Monday, April 26, 2010

Sitefinity CMS

My first CMS is going to be Sitefinity. A fellow geek had written a blog on his experience with Sitefinity, David Makogon did a write up on installing this CMS, so if you are planning on using this CMS I would recommend starting with his blog.
I did download and installed the software and started playing around with the different templates.
No matter which template you use the modules are all standard, each of them come with the News, Blogs, Newsletters and many others. Creating a “page” is extremely simple and you are able to customize the look based on the template you select or the ones you create using ASP.NET. Some of the features I like is that I can create the website locally on my machine and deploy to the web hosting service later. This is extremely easy to maintain the website as well. Individuals are able to keep their content up to date with having to hire a web professional. I would recommend hiring one though, if you plan on doing anything outside the standard functionally.
There are a few draw backs that I noticed.

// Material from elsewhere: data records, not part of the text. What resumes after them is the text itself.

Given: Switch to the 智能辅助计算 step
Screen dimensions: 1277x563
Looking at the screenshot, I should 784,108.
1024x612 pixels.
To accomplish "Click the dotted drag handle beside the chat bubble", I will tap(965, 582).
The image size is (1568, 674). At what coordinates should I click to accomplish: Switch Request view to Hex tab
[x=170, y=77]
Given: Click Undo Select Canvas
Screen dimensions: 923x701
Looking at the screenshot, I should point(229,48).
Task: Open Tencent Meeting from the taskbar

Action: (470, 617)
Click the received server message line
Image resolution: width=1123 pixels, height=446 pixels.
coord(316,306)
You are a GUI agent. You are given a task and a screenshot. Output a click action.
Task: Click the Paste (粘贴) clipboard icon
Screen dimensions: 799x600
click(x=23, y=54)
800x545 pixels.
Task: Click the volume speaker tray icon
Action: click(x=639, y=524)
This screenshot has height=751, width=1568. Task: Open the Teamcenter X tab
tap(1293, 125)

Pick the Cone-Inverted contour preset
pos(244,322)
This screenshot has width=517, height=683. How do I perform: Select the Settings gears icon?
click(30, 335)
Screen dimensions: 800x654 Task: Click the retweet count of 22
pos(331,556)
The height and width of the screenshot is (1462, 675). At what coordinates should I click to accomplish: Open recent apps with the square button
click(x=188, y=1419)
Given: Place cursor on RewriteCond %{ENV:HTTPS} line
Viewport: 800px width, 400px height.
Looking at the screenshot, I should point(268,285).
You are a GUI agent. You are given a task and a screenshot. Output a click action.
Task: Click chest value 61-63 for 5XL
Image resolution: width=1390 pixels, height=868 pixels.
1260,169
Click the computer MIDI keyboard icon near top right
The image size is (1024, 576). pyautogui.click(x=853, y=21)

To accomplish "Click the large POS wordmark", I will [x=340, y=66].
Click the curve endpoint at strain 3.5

The first is the cost, not many individuals or nonprofits can afford the $900 cost that is needed for Sitefinity. However; this is minimal for a mid to large company. The next little problem was that Sitefinity does not have a “Form” builder. There is an easy work around, create a “Google” account and then use their Docs. Google Docs has a form builder that you can embedded into as HTML on the page and the results are saved into a spreadsheet. To change how the website looks you need to have someone that knows CSS, which is something that a novice could learn – if they had time.
Moving the application from the localhost to the web is easy also. You need to FTP the files up to your host, create a backup of your database, then recover the backup on your host.
So if you have little IT experience, have the $900 and want something that is professional looking and easy to maintain Sitefinity is an excellent option.

1 comment:

Terri said...

From the perspective of a non-IT-type, Sitefinity can be easy to maintain and update, but there are two caveats:

1) Whoever uses Sitefinity to build the website has to MAKE it easy to maintain and update once it's live. (Thanks, David!)

2) The person who maintains/updates the website MUST BE TRAINED to maintain/update it. Training isn't hard, but it has to happen. (Thanks, David!)